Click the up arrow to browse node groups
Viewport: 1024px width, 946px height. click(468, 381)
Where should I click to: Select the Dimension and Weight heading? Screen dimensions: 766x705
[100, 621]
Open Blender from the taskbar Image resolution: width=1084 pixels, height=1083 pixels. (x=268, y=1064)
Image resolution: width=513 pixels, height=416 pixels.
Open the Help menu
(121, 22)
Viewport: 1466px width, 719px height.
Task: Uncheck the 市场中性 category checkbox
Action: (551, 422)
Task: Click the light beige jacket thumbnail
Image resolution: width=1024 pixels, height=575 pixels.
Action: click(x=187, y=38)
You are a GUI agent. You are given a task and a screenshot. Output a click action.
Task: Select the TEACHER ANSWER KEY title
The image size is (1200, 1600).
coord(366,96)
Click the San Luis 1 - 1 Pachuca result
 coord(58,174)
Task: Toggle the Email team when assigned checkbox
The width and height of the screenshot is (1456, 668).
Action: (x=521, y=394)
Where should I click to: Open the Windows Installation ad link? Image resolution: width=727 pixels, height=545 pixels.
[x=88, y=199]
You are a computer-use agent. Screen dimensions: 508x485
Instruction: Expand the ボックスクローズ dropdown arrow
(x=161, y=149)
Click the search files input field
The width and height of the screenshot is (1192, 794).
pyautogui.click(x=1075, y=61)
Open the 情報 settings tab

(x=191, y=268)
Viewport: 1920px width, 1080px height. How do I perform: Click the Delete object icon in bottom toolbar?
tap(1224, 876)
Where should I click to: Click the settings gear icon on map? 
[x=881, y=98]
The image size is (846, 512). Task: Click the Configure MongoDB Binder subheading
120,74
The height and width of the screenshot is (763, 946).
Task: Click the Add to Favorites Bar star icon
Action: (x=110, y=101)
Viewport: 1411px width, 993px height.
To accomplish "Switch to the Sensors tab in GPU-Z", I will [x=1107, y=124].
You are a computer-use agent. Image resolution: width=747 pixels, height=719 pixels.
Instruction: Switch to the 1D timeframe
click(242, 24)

== Exercise description ==
If a line in the records above contains the word "agent", copy it.

== Expected answer ==
You are a GUI agent. You are given a task and a screenshot. Output a click action.
You are a computer-use agent. Screen dimensions: 508x485
You are a computer-use agent. Image resolution: width=747 pixels, height=719 pixels.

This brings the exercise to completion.